Infrastructure: More containers, load balancers, service meshes
Tooling: Observability platforms, API gateways, secrets management
People: Platform engineers command $140,000-$180,000/year salaries (US average)
Cognitive overhead: Every developer needs to understand distributed systems patterns

For a startup, that money and engineering time is better spent on product development.

The Real Cost: Why Microservices Are 3-5x More Expensive

The cost gap between microservices and monoliths is wider than most teams expect. Here's where the money goes:

Cost Category	Monolith	Microservices	Why It's Higher
Compute	Single process, efficient	Dozens of containers, each with overhead	Each service needs its own resources, plus orchestration
Networking	In-process calls (free)	Cross-service HTTP/gRPC calls	Load balancers, service mesh, API gateways
Observability	Stack traces, single log stream	Distributed tracing, log correlation	Tools like Datadog/New Relic charge per host
CI/CD	One pipeline	Pipeline per service	Build times multiply, artifact storage grows
Database	One database, ACID for free	Database per service	More instances, plus eventual consistency tooling
Platform team	Not needed	2-3 dedicated engineers	Someone must maintain K8s, service mesh, pipelines

The multiplier effect is real. When the Amazon Prime Video monitoring team moved back to a monolith, they saw a 90% infrastructure cost reduction for that service. When Grape Up reported consolidating a client from 25 to 5 services, the result was an 82% cost reduction.
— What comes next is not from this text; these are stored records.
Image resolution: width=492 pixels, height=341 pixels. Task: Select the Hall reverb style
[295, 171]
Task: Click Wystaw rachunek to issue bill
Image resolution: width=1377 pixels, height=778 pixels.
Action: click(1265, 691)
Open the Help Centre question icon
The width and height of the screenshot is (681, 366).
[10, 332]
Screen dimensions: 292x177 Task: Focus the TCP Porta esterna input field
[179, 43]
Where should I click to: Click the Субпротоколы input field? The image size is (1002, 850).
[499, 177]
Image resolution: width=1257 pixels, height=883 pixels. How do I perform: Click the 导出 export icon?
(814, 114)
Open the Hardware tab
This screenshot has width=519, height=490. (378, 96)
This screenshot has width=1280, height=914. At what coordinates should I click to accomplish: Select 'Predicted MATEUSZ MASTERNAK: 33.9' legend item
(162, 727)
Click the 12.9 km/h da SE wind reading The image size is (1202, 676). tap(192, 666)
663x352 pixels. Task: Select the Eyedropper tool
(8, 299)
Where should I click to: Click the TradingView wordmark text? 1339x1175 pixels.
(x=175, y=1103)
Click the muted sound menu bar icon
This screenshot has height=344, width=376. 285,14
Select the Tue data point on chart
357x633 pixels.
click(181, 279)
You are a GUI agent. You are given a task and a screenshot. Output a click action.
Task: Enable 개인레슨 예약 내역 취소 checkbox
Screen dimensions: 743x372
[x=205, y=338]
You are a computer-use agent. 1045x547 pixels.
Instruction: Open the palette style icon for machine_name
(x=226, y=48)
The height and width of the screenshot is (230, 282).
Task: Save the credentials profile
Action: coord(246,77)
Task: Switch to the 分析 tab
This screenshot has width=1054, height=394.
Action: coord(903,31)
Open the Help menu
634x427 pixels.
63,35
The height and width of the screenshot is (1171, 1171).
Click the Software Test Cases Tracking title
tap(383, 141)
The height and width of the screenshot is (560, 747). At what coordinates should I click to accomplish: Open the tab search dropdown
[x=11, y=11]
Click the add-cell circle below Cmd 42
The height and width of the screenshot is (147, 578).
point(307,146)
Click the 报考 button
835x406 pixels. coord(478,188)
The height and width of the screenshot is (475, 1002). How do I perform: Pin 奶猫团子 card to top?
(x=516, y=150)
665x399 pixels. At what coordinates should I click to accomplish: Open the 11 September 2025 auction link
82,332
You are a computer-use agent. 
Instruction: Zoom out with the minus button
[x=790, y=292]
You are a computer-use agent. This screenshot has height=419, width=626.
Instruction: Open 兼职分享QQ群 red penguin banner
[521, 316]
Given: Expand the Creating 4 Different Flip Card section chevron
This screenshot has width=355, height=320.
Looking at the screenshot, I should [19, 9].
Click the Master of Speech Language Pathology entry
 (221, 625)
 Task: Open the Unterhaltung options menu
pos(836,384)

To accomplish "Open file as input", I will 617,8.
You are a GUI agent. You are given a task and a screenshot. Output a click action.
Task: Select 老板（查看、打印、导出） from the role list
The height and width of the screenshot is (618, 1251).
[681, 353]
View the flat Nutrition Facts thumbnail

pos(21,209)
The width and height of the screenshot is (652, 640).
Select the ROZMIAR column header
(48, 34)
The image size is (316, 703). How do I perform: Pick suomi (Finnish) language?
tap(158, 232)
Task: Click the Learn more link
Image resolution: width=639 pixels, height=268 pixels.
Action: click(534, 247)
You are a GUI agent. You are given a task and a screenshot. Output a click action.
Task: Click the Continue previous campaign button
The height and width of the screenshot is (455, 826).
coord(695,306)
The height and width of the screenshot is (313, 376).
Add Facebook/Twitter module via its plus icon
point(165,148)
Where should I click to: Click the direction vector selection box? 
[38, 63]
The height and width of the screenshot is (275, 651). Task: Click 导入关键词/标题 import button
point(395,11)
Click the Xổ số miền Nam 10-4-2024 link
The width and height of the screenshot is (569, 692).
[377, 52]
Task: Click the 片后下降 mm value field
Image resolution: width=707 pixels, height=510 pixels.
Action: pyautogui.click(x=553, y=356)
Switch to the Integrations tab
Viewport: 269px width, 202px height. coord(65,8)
These aren't outliers — they're what happens when the architecture's complexity exceeds the problem's complexity.

The hidden cost that most comparisons miss is the platform team. Microservices don't run themselves — someone needs to maintain the Kubernetes clusters, service mesh, deployment pipelines, and monitoring infrastructure. That's typically 2-3 dedicated platform engineers (earning $140-180K/year in the US) who could otherwise be building product features.

Case Studies: When Teams Reversed Course

Amazon Prime Video Monitoring: 90% Cost Reduction

In 2023, the Amazon Prime Video team published a case study (originally on primevideotech.com, now covered by The Stack and DevClass) about moving their audio/video quality monitoring service from a microservices architecture (using AWS Lambda and Step Functions) back to a single-process application. The result? A 90% reduction in infrastructure costs for that specific service.

Important context: this was one monitoring tool within Prime Video, not the entire platform. But the lesson is universal — their microservices were passing large volumes of video data between services through S3, creating enormous data transfer costs. Consolidating into a single process eliminated the inter-service communication entirely.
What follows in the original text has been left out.